白夜用清水洗了洗臉,擦拭乾淨臉上的水珠,有些無奈的看向小竹。
“你呀,就是話本子聽多了,小腦瓜子裡天天想什麼呢?”
小竹的見聞多,她會瞎想也不奇怪。
聽完白夜的話,小竹恍然大悟。“我明白了!”
“你明白什麼了?”白夜不以為然,她默默走到桌子邊,拿出宋昭陽給她的卷軸,打算跟小竹商量要事。
“羽公子有一種特殊的癖好,是有受虐癖!你越是打他罵他,他就越喜歡你!”小竹信誓旦旦。
白夜一激動,差點把手裡的卷軸給撕破。“不可能吧,感覺不像啊……”
小竹來了興致,這種事情他在話本子裡面見多了,就連說書人也常常講。
“白主,話不是這麼講的,羽公子從前一直都被尊敬的對待,聽說他七八歲的時候就能夠當一名優秀的醫師了,他這麼年輕,就能桃李滿天下,從前可沒有人這麼對待過他,是你激發了他這種小癖好。

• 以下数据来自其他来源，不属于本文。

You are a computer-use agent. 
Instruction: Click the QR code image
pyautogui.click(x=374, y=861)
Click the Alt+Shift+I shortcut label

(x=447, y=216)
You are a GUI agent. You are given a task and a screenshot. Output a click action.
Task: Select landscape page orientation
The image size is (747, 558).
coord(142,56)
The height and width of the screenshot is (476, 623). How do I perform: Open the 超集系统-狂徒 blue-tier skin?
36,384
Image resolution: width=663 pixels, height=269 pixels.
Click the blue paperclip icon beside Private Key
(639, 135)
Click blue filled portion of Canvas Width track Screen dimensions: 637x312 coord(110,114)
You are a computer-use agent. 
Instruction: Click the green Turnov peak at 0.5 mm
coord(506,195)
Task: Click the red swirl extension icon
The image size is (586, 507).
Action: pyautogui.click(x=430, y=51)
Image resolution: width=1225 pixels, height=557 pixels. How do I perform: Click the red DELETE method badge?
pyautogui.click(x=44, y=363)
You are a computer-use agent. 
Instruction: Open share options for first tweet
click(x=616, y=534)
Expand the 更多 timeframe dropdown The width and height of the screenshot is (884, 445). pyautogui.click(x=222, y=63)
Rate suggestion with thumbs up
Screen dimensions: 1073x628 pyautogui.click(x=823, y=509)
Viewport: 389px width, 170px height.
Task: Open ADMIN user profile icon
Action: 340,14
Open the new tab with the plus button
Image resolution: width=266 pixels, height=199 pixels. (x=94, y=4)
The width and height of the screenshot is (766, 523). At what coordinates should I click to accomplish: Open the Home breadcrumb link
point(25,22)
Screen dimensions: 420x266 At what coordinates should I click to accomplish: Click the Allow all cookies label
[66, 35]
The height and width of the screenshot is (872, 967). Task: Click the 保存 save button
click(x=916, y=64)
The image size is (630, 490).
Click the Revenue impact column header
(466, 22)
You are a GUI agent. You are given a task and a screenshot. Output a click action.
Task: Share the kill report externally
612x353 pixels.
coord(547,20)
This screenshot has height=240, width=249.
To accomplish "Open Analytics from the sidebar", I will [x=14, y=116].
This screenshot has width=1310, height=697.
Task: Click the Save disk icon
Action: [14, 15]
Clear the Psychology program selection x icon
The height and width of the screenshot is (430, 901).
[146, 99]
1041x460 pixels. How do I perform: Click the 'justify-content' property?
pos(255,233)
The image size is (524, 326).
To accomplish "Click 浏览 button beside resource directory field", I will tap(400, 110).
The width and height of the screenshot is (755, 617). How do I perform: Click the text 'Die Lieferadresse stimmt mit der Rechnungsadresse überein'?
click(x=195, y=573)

”
小竹甚至覺得自己分析的在理,可憐的羽公子就被她冠上了這樣一個名頭,白夜甚至都被說的半信半疑,看來她以後可不能再對於羽公子說重話,更不能上手打他,要貼心的對待他才行。
白夜甩甩頭,把這些亂七八糟的東西拋之腦後,她招手把小竹喊過來。